Varios testimonios refieren que para la época en que filmaba de The Big Boodle, nuestro hombre en La Habana se levantaba bebiendo vodka y a las cuatro de la tarde ya estaba completamente borracho. Recuerda Guillermo Álvarez Guedes: “Estaba semiretirado. Llegó a pesar como 300 libras por no trabajar, bebía fuertemente y olvidaba sus textos”. Pero él volvió a la carga con su estilete de capitán: “En los Estados Unidos, la gente que me veía decía que lucía disipado. ¡Maravilloso! Estaba cansado de que me llamaran hermoso”. Y también: “En todo el mundo se me identificó como el playboy de Occidente. Ese era yo: un símbolo fálico universal”.

Errol Flynn y Rosanna Rory en The Big Boodle dirigida por Richard Wilson, 1957.
Errol Flynn y Rosanna Rory en The Big Boodle dirigida por Richard Wilson, 1957.

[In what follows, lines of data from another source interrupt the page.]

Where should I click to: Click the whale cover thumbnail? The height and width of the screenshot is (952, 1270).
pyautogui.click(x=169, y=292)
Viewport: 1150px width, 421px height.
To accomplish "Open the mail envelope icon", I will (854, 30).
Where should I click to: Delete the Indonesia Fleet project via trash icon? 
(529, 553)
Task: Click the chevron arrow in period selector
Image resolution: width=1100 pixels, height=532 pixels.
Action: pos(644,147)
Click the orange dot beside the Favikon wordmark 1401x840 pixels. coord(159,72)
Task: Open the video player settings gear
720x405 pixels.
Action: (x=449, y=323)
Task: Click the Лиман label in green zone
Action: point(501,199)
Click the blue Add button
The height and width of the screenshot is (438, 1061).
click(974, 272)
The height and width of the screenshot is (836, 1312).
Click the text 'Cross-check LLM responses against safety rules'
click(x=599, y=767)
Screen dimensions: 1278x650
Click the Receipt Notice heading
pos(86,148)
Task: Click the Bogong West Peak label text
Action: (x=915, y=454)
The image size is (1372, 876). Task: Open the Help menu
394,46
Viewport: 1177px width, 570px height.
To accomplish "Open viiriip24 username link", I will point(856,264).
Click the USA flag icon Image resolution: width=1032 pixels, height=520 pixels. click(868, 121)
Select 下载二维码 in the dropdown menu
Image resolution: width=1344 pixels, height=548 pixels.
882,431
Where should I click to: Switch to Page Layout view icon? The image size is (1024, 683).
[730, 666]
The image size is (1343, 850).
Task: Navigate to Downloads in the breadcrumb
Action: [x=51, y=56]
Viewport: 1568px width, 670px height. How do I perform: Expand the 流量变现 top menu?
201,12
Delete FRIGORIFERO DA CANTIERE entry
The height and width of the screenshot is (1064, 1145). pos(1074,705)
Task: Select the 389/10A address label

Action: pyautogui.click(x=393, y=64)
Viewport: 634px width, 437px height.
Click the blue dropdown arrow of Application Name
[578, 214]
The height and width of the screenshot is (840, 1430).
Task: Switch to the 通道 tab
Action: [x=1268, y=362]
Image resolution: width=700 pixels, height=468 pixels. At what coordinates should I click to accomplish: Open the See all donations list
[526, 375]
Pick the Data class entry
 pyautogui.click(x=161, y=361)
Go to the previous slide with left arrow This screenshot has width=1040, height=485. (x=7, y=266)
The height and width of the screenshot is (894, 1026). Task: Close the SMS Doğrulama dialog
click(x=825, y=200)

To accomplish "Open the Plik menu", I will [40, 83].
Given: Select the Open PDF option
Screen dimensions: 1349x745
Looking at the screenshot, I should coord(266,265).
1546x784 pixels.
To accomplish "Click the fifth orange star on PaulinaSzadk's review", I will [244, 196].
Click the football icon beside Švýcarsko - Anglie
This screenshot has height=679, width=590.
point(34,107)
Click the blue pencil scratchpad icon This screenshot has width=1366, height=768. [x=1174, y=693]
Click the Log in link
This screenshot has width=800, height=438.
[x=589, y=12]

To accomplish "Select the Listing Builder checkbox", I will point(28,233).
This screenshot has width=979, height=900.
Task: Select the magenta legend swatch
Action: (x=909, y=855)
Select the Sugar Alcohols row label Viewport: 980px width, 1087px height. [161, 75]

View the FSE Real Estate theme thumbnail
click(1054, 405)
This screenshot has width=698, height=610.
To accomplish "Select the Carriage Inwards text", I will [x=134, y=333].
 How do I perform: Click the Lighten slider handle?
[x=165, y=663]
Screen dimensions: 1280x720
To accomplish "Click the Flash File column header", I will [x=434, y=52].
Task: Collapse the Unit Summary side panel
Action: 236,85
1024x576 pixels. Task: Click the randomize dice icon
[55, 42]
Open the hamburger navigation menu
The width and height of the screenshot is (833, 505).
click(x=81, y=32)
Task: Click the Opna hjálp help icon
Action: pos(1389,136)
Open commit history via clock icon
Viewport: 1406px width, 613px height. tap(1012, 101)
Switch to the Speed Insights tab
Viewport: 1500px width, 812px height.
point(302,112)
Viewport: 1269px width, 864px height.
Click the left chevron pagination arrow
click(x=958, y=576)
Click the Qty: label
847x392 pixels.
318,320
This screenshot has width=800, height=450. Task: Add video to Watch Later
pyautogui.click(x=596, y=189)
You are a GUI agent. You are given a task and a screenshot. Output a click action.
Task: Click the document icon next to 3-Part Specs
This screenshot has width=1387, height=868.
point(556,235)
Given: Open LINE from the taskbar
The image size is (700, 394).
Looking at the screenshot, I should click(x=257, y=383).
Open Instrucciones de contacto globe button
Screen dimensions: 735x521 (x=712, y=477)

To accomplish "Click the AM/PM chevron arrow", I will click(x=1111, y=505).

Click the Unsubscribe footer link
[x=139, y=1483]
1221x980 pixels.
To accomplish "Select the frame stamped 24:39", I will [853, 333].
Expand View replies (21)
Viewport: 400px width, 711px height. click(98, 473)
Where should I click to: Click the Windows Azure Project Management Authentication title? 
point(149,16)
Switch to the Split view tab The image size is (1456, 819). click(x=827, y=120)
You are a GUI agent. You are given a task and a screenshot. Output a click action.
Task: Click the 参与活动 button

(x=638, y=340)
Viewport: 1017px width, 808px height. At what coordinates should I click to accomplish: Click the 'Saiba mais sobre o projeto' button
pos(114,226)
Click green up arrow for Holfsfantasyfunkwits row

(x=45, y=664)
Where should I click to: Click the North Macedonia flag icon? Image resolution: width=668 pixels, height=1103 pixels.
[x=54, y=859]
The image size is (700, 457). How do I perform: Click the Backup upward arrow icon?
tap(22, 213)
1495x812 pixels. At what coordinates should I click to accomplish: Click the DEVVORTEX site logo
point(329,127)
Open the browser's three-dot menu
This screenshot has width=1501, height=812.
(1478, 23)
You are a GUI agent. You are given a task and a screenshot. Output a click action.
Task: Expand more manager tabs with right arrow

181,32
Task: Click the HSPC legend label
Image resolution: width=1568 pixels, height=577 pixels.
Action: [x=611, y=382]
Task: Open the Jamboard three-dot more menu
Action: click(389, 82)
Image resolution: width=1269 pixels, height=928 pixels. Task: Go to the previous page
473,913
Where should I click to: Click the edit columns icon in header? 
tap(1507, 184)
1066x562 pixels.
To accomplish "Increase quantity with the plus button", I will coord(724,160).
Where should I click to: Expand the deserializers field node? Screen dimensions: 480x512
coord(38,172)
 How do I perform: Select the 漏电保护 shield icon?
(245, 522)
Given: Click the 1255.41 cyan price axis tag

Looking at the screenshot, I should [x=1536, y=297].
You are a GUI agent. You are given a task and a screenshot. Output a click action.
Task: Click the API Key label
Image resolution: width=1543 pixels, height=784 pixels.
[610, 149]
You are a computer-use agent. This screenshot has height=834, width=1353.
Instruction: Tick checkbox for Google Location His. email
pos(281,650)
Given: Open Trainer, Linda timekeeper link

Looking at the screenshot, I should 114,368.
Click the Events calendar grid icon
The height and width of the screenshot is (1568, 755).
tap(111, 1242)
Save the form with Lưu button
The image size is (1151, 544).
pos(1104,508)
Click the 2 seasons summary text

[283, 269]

The Big Boodle no lo sacó del hueco: fue recibida con una mezcla de distanciamiento y escepticismo. Mal guión a partir de la novela homónima de Robert Sylvester. Mala dirección de actores. Trama simplona y convencional. “Un drama olvidable de policías y ladrones”, juzga Thomas G. Paterson en Contesting Castro. Con razón anota un crítico que su valor radica, en todo caso, en lo extra cinematográfico: “Enteramente filmada en locaciones de La Habana (con la cooperación del gobierno cubano y sus agencias) tiene una trama rutinaria con un considerable valor como curiosidad. […] Flynn rodaría cuatro películas más tarde, pero aunque cansado y jadeante, aquí todavía parece convencido de que es un héroe”.
Lo que cuenta, en realidad, son las imágenes de “las calles y plazas de la Habana pre Castro, los nightclubs andrajosos, los cuchitriles de juego, y varios momentos históricos incluyendo la escena final, filmada en el Castillo del Morro. Los elementos más interesantes son las locaciones genuinas –los ahora cerrados casinos, y las calles con las desaparecidas tropas uniformadas moviéndose en el fondo”.